This is my column in today’s Greenville News.

Sickness can show the depth of a couple’s love

When I met my wife at a college Halloween Party, we were 19 years old. She was a black-haired, blue eyed beuaty dressed as a mime. I was dressed as a doctor. (I was a big pre-med nerd.). After the party, our group of friends spent all of our free-time together, in and around our dorm at Marshall University.

Several months later, after a day when the school was closed by snow and we went sledding, a fire began to flicker between us. Soon we went on our first date. We were poor, skinny college kids who loved to laugh and eat cheap pizza. We went to free movies on campus and met one another between classes. I still see her, bouncing across the grass, a red hat and cape on a cold day, walking on legs that could make a guy weep, coming to meet me for lunch. She was beautiful…and remains so to me years after our first date.

Time passes as it does for every couple. We met at age 19, and this week we celebrate…an anniversary of her 19th birthday. But this week we are not dancing or going to movies. We are not running around the campus or even leaving the children for our weekly date-night. We are, however, learning the enormous depth of our relationship.

Jan is almost finished with a course of treatment for cancer. Although she was diagnosed only three months ago, it has been an intense time of surgery, discomfort and fear. But also of love, hope and delight.

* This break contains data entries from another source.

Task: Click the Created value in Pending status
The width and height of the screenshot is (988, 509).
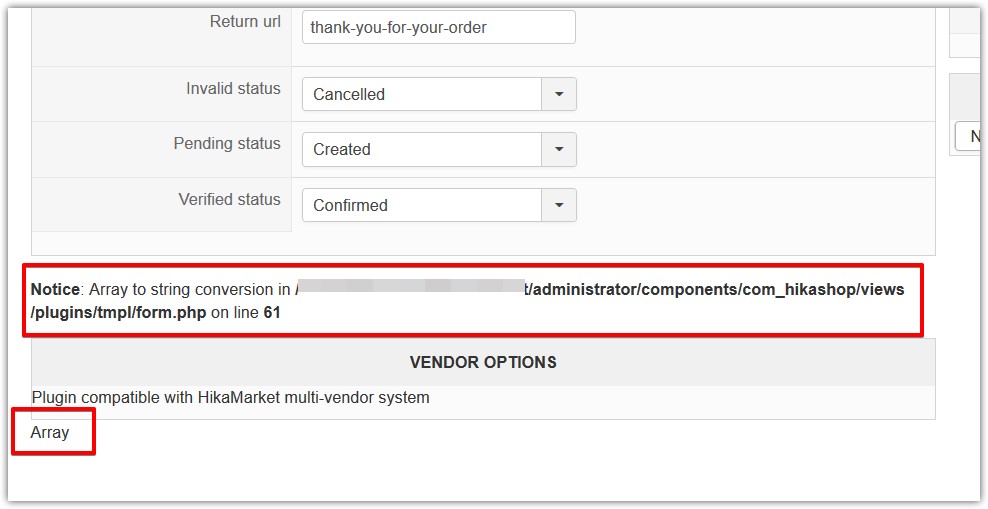Action: (x=421, y=149)
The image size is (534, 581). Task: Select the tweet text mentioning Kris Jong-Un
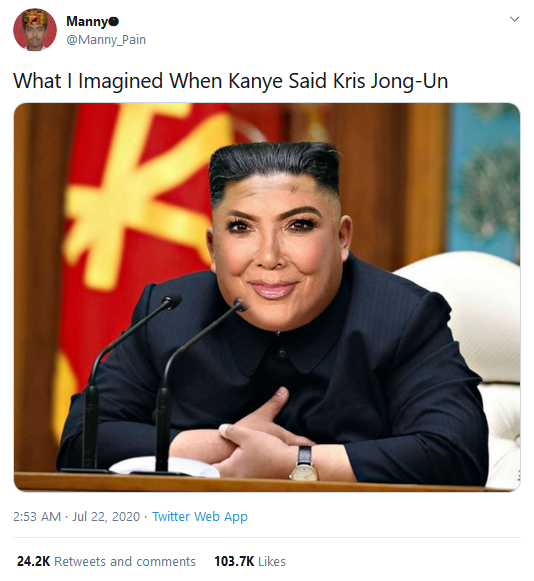230,81
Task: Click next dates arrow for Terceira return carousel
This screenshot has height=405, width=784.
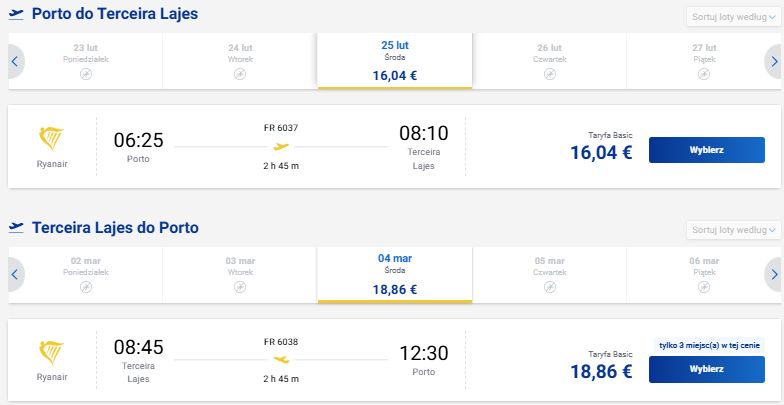Action: coord(774,274)
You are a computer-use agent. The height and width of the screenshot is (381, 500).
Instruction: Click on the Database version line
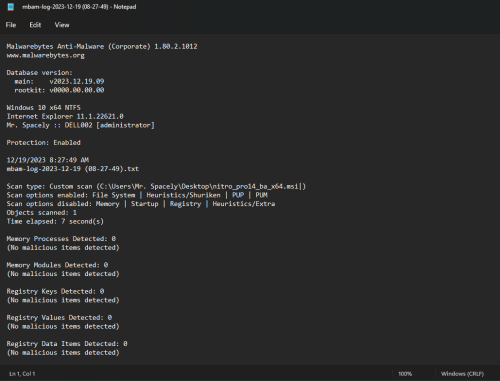pos(40,73)
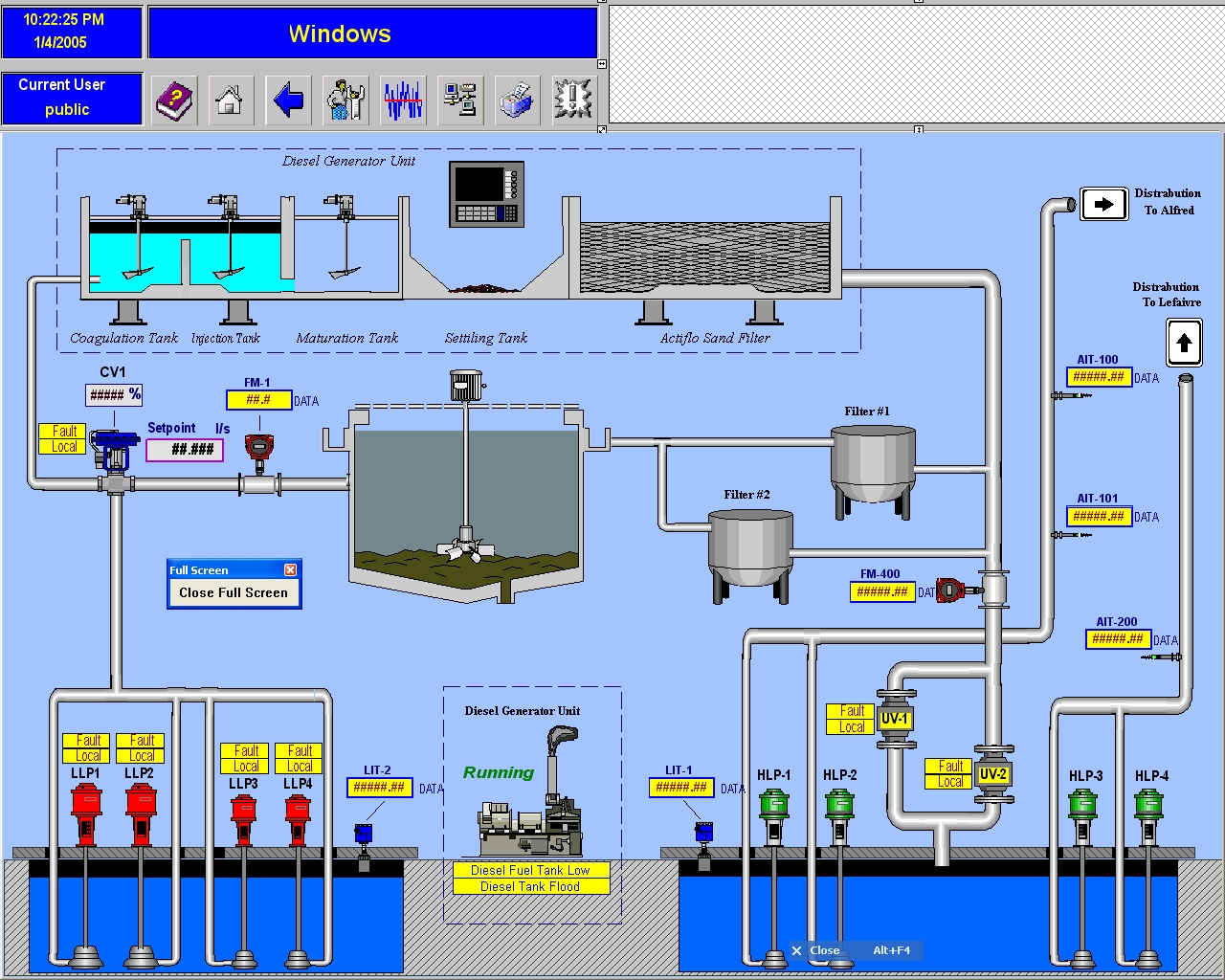Select Close from the context menu
Screen dimensions: 1225x980
point(824,950)
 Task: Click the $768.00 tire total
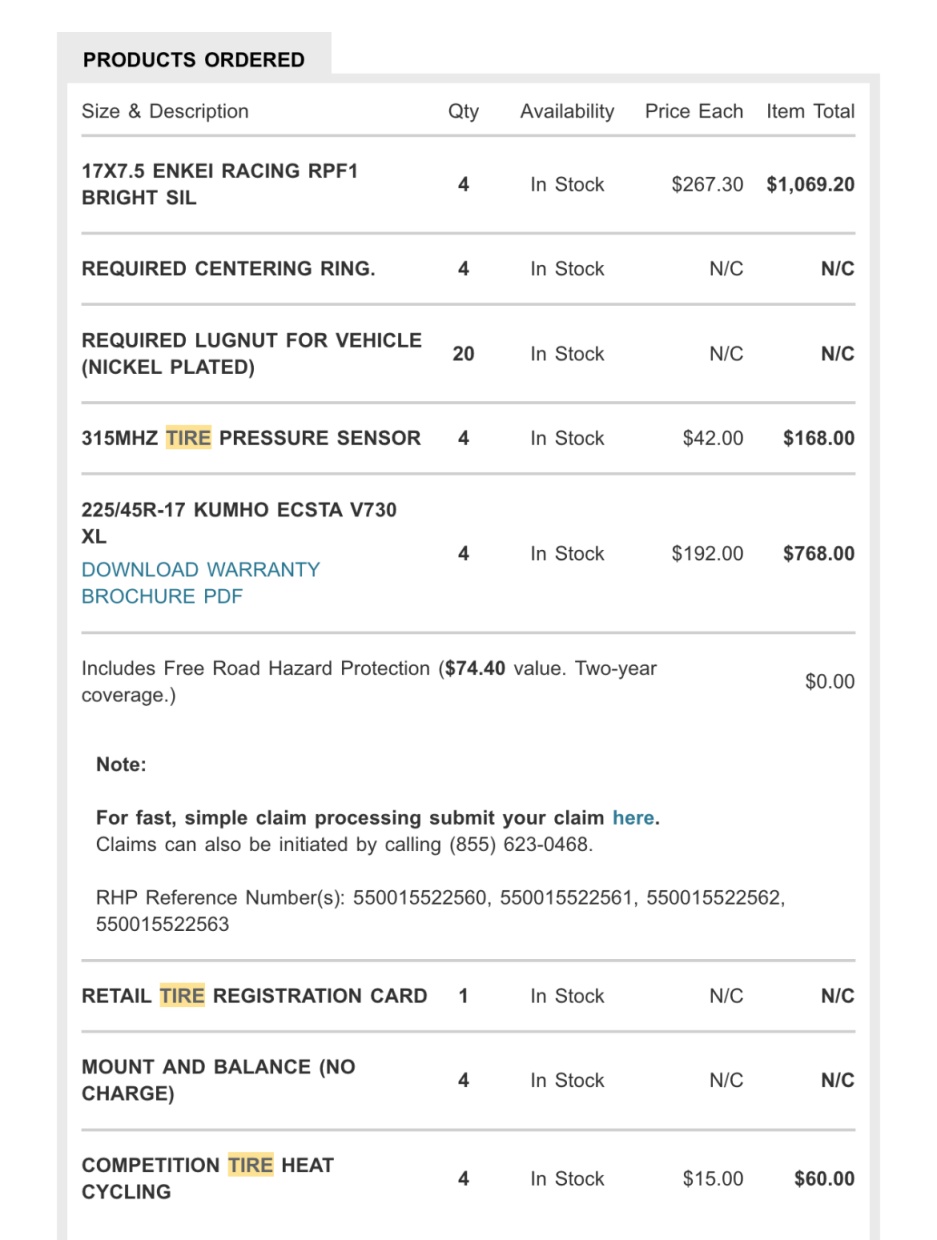pos(818,554)
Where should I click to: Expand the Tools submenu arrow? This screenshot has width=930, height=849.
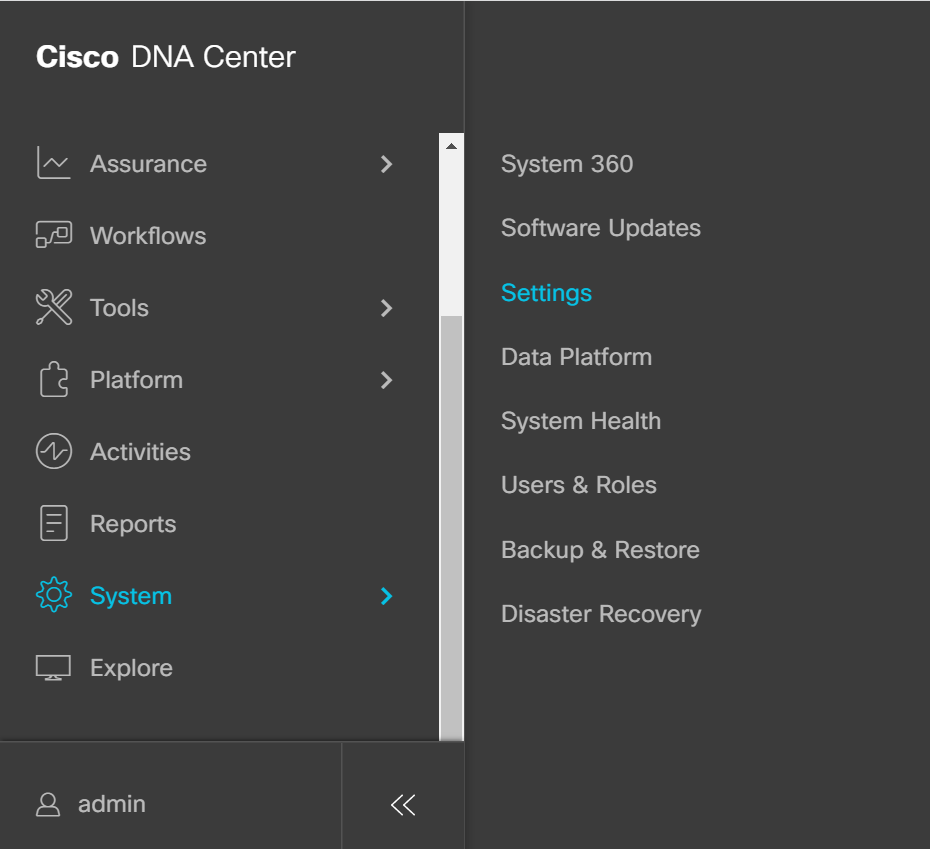pos(387,308)
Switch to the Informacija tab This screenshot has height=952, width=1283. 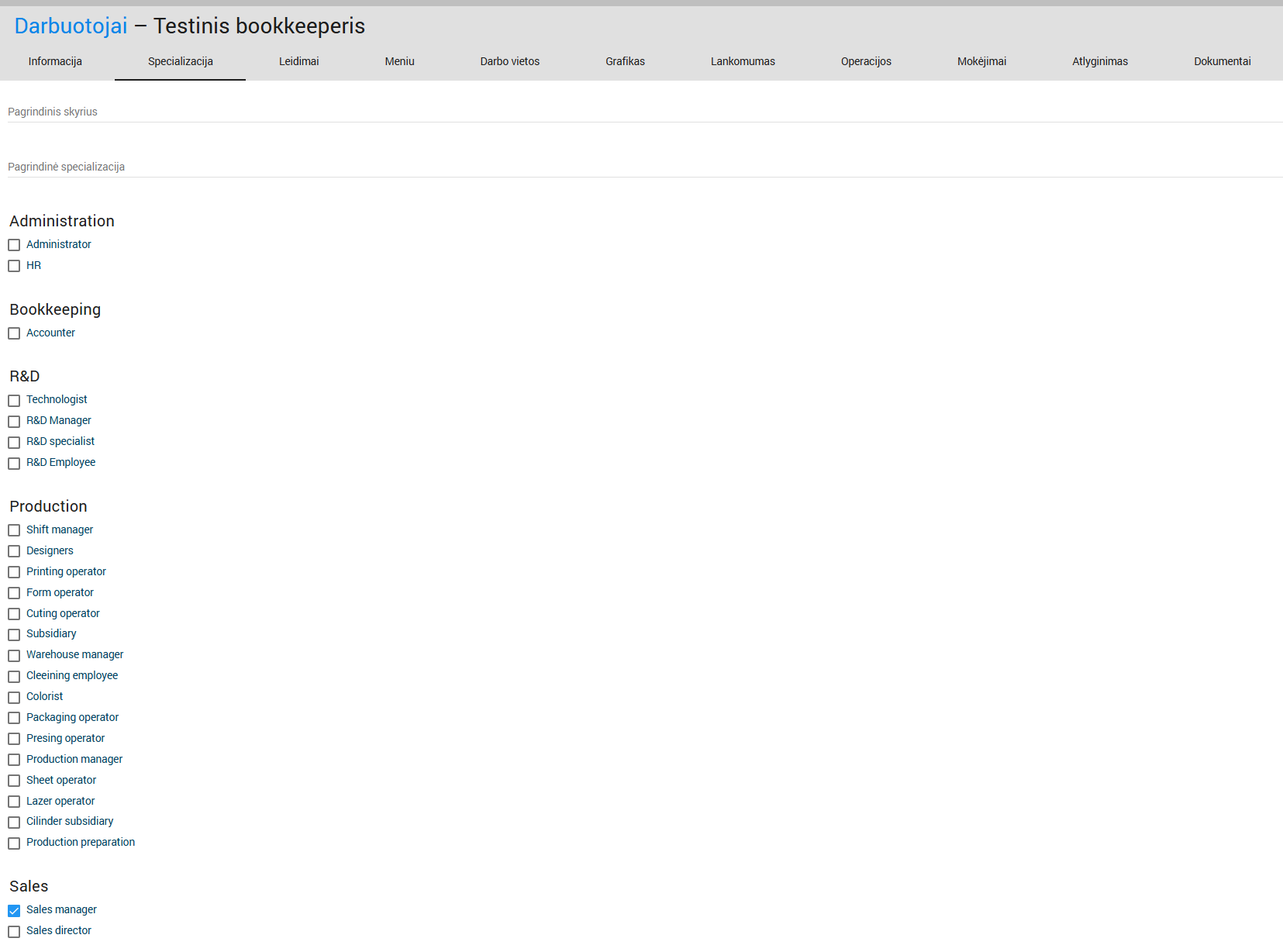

We have learned, as never before, what the vows mean by ‘in sickness and in health.’ We have discovered that intimacy and passion merely change form during times like this. Holding hands during fever and weakness is strangely romantic, and praying out loud for the one you love sounds more passionate than the most contrived sonnet. This is a lesson difficult to convey; sadly, it is often learned only by traveling through the ‘valley of the shadow of death.’

As Jan’s birthday arrives, I wish that I could take her away for a romantic weekend; perhaps finding her favorite food for dinner. For now, she cannot taste much of anything and she still fights nausea every day. I can only help her with medications and nutrition, make her laugh and try to keep her comfortable as we ’round third-base for home.’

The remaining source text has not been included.